David Sacks, a venture capitalist and Trump administration member, claims there is "substantial evidence" that DeepSeek used an AI technique called distillation to extract knowledge from OpenAI's models. This process involves one AI model learning from another by asking millions of questions to mimic its reasoning.

The accusations come at an awkward time for OpenAI, which faces its own lawsuit from The New York Times for allegedly training on copyrighted articles without permission. OpenAI has defended such practices as "fair use," arguing that training AI models on publicly available internet materials is both legal and necessary for innovation.

DeepSeek appears to have achieved superior results through advanced reinforcement learning rather than simply accumulating massive datasets. This challenges OpenAI's previous claims that "unprecedented scale" of training data was essential for developing sophisticated AI models.

The situation highlights growing tensions in AI development between established players and newcomers, as well as questions about data rights and competitive practices. While OpenAI maintains it must "protect its IP," critics point out the company's seemingly contradictory stance on unauthorized data usage depending on whether they're the collector or target.
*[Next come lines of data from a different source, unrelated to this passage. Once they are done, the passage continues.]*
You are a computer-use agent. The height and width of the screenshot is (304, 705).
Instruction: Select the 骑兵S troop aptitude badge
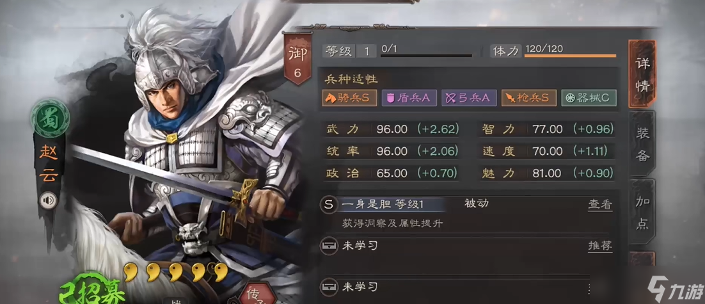coord(349,98)
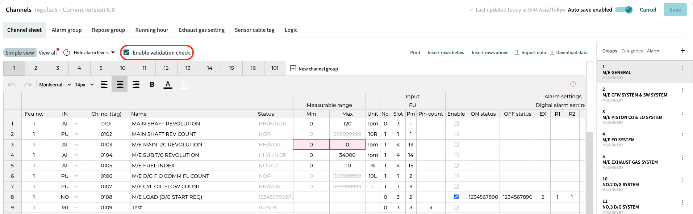Viewport: 693px width, 214px height.
Task: Click the align right icon
Action: tap(136, 85)
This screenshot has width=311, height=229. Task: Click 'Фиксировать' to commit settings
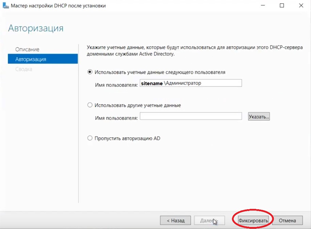pyautogui.click(x=253, y=220)
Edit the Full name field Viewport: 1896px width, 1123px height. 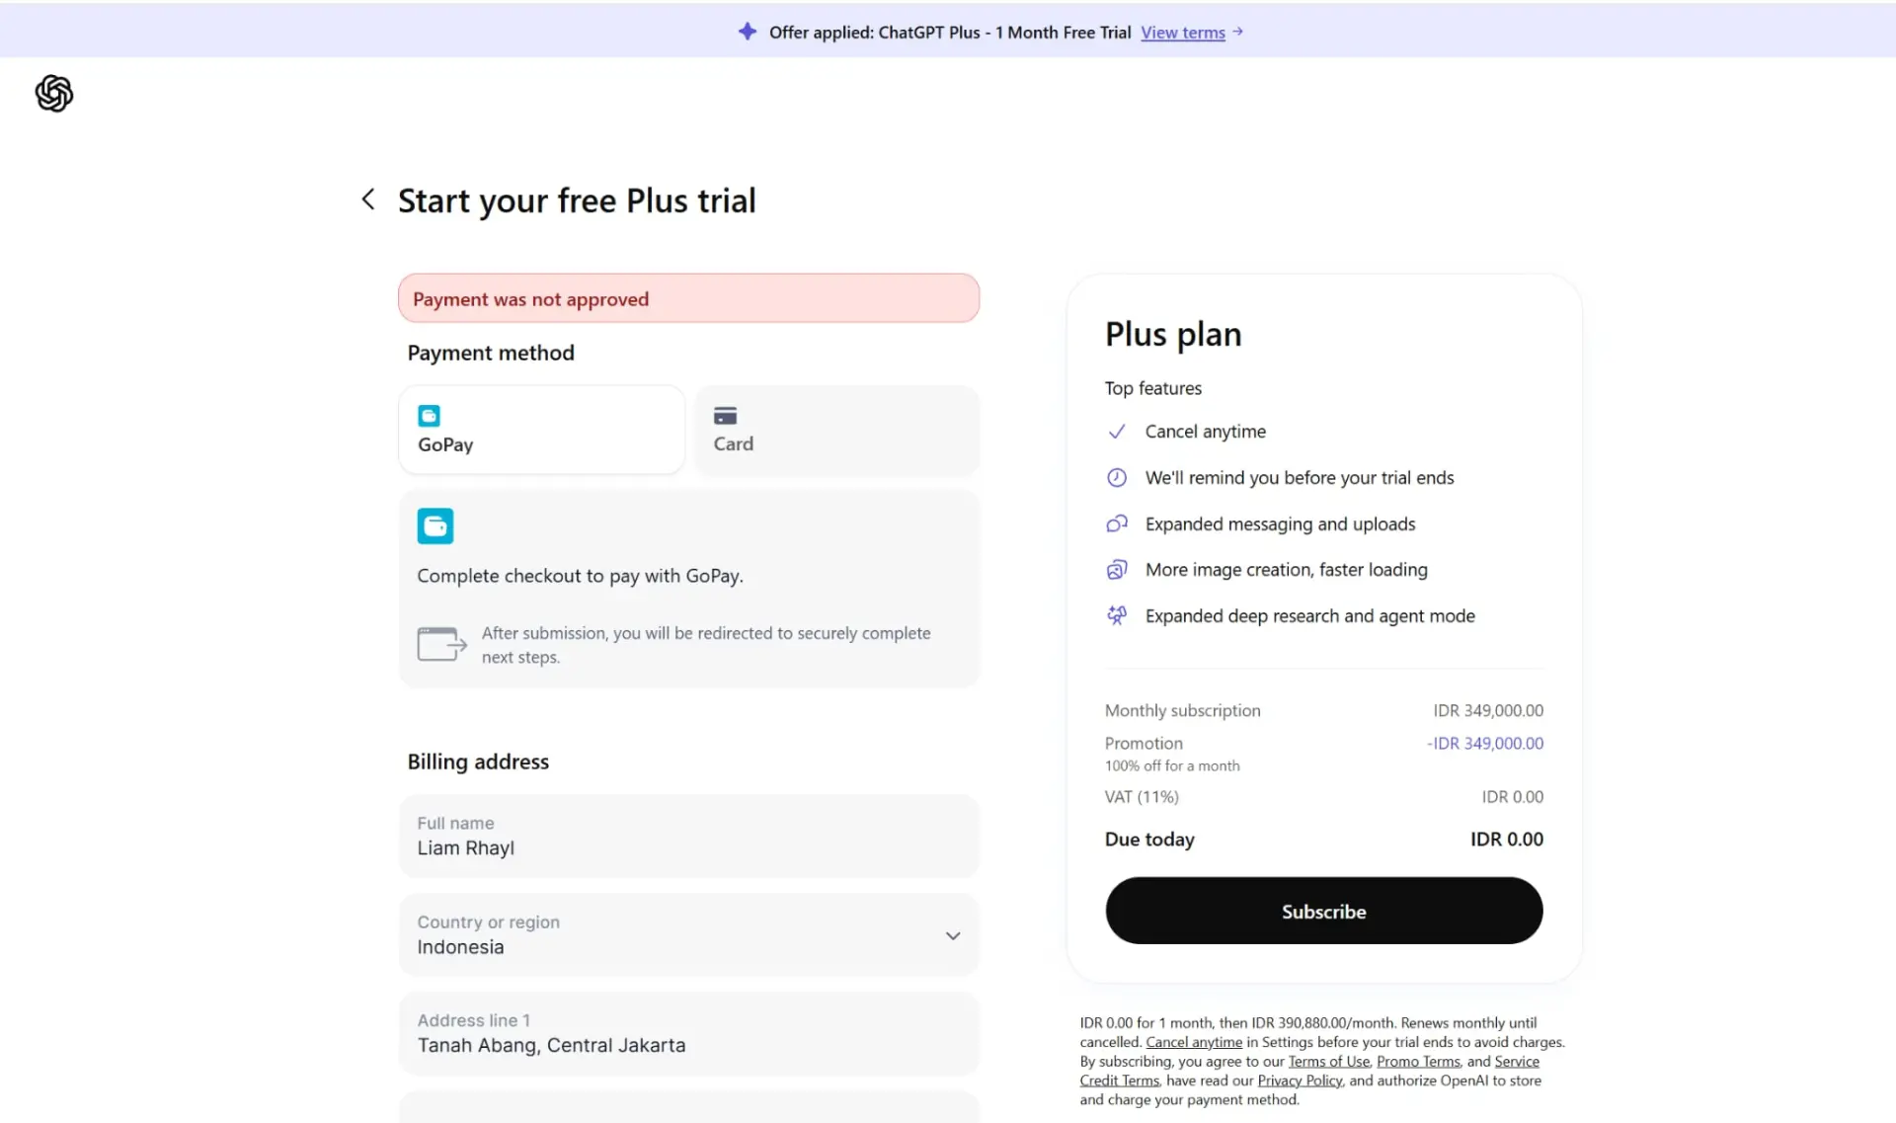tap(688, 836)

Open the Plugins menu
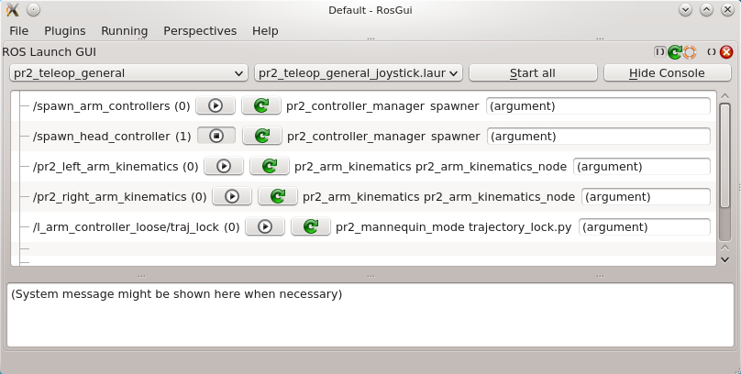[x=64, y=30]

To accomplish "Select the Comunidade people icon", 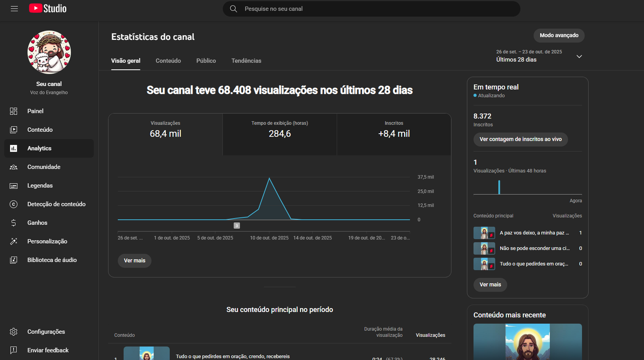I will tap(14, 167).
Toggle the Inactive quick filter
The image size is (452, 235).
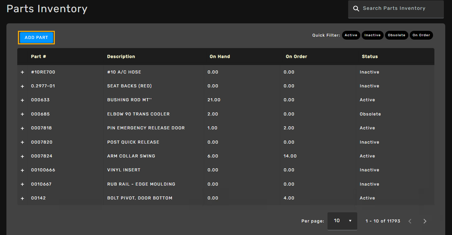click(x=372, y=35)
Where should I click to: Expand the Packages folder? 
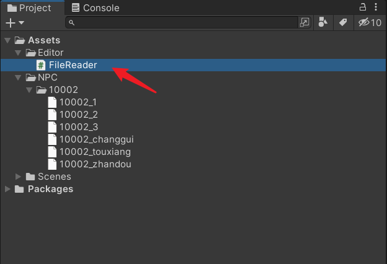click(7, 189)
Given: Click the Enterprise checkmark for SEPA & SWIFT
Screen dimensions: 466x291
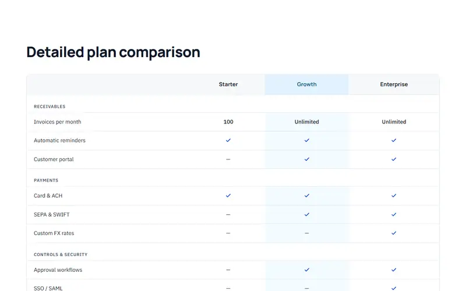Looking at the screenshot, I should tap(394, 214).
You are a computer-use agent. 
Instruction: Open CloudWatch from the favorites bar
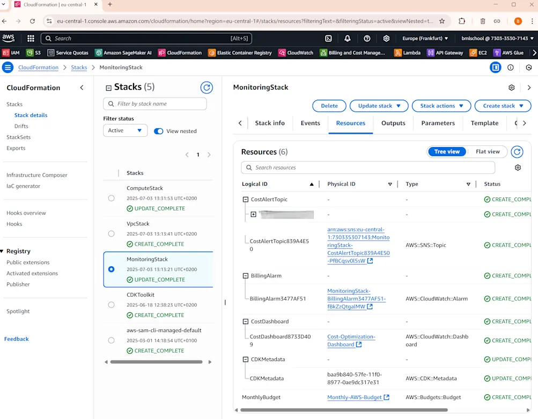coord(297,53)
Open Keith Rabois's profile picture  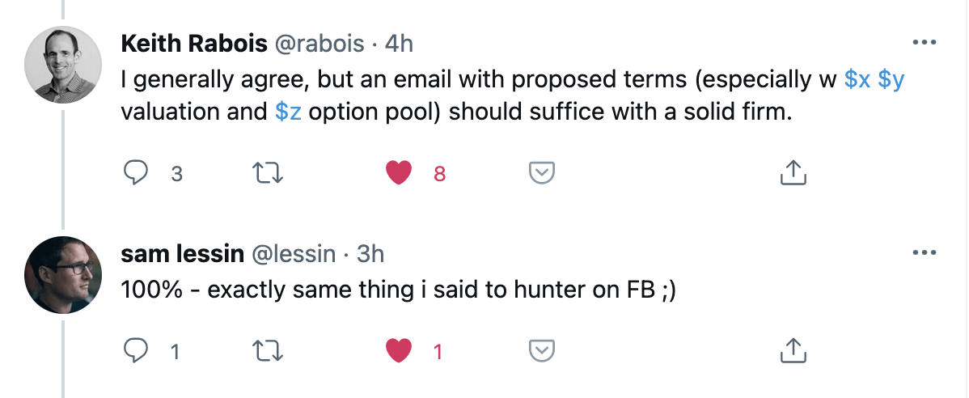coord(64,68)

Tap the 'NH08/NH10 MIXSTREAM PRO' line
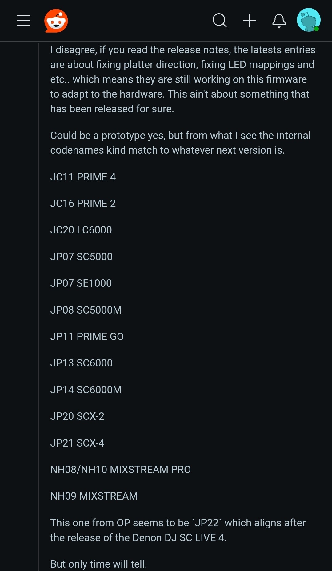121,470
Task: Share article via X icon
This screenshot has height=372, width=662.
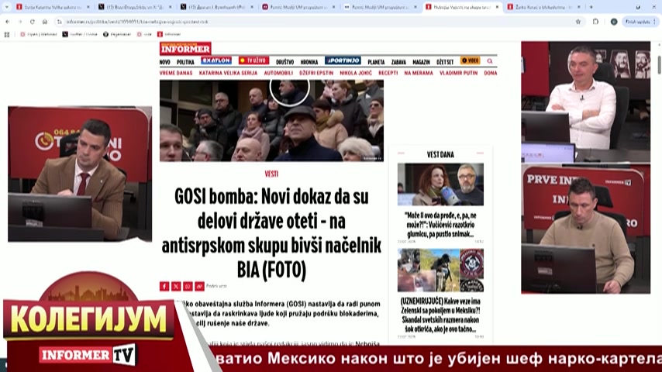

Sam Altman, OpenAI's CEO, appeared to criticize DeepSeek in December, suggesting it was "relatively easy to copy something that works" compared to pioneering new approaches. However, industry observers note that OpenAI's own work builds upon research from Google and academia, following standard scientific practice.

As this dispute unfolds, it underscores broader debates about data ownership, AI development ethics, and the increasing competition between U.S. and Chinese tech companies in the race for AI supremacy.